Its signing July 10, 2008, set a fast-paced tone right from the start for Gustin’s brief though busy tenure as the park’s 14th superintendent, a stint that ends today with her retirement from the National Park Service at the age of 55.

Deputy Superintendent Todd Suess, 46, will be acting superintendent and said this week he will apply for Gustin’s position.

As for Gustin, she said she and her family will move to Lexington, Ky., to indulge her lifelong love of horses in the “The Horse Capital of the World” and to be closer to her daughter, Keely, herself a freshman equine business management student at the University of Kentucky.

The memo of understanding Gustin signed her first day of work in Port Angeles provided a context for the cooperation that resulted in President Barack Obama signing legislation Monday regarding the Quileute tribe’s flood-prone, 1-square-mile reservation at LaPush, Gustin said.

The legislation transferred 785 acres of safer, higher-elevation parkland to the tribe in return for public access through tribal lands to hugely popular Rialto and Second beaches on the Washington coast.

“[The memo] served as an umbrella framework for us to move forward,” Gustin said.

Gustin — who earned about $130,000 a year, was responsible for up to 300 employees and managed a $12 million-$13 million annual budget — said she does not expect her permanent replacement to be named for at least six months.

By then, she will be long gone.

In mid-March, Gustin will move to the rolling hills of Kentucky.

Joining her after the school year is over will be her martial arts-loving high school son, Ross, a sophomore on the verge of getting his black belt in Taekwondo, and her husband, Grant, a retired contractor.

The second woman superintendent in Olympic National Park history said her 55th birthday last September got her thinking about her future.

At 55, she could receive full retirement benefits because she had more than 30 years of federal government service — three with the National Forest Service and 28 with the National Park Service.

“I thought now maybe is the time,” she said, sitting in her second-floor office at the park’s rustic, 71-year-old headquarters on Park Avenue in Port Angeles.

“I was kind of reaching that threshold,” Gustin said.

“There are opportunities I might want to take advantage of, and I don’t want to wait until I’m 90 to do it.

“I still have a lot of energy, a lot of interests,” she said, adding she wants to do “anything that has to do with horses.”

Why horses?

“I tend to be pretty fast-paced, and they taught me to slow down and be in the moment,” she said.
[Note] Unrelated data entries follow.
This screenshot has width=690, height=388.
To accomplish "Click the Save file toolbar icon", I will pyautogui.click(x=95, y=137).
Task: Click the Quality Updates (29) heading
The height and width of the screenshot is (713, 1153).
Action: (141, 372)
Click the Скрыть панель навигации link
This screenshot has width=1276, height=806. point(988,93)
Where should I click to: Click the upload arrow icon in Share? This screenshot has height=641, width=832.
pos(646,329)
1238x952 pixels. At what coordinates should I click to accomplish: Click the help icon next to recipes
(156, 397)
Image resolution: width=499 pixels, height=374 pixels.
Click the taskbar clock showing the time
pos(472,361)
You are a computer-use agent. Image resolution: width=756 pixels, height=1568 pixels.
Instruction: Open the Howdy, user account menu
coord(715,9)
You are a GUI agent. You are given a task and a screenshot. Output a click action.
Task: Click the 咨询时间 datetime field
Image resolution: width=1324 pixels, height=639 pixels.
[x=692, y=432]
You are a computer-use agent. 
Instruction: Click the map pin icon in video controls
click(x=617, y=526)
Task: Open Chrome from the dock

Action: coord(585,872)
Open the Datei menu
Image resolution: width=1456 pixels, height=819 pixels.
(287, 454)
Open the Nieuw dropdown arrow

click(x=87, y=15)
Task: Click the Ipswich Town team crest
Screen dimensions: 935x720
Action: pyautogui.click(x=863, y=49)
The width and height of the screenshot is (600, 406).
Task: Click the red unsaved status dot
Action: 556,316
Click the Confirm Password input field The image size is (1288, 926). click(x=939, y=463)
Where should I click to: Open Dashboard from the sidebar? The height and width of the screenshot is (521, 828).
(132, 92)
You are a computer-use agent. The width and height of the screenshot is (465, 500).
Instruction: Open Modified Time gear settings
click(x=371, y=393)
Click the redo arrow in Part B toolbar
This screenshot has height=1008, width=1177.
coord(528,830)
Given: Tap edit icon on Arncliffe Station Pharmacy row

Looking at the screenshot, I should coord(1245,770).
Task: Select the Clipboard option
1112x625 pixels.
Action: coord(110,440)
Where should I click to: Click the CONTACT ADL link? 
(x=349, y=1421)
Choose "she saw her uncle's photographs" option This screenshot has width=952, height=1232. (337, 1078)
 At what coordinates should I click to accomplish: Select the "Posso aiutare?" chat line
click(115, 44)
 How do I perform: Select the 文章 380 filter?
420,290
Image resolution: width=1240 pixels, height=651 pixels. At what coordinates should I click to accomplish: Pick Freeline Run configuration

“You can’t concentrate on anything but riding when you’re on a horse.”

Gustin worked for the Forest Service before she began working for the Park Service in 1983 as a seasonal interpreter in Death Valley National Monument, which became a national park in 1994.

She was a superintendent at various National Park Service enclaves, including Big Cypress National Preserve in Ochopee, Fla., for three years before moving to Port Angeles.

On July 24, 2008, after just two weeks on the job, she vowed to get out of the office as much as possible, telling the Peninsula Daily News in an interview: “I don’t care too much about the box,” meaning the confines of park headquarters.

While on the North Olympic Peninsula, she went on her first mule-pack expedition, an 18-mile round trip to the park’s guard station on the Hoh River, and took numerous day hikes, including at Cape Alava and Lake Ozette, Gustin said.

But the largest dam removal project in U.S. history put a crimp in her plans to get away from the office.

Gustin has presided over the beginning of the Elwha River Restoration Project, a National Park Service effort to remove the Glines Canyon and Elwha dams with the weighty goal of restoring the Elwha River’s sorely depleted salmon run.

The extent of preparations leading up to the beginning of demolition of the dams last September — a signature event in the $325 million restoration project — crimped her style, she said.

Still, “I tried to get outside as much as I could,” Gustin said, mussing about the verdant richness of her soon-to-be Kentucky home as well as the alpine beauty of the North Olympic Peninsula.

“There’s no reason to stay inside all the time around here,” Gustin said.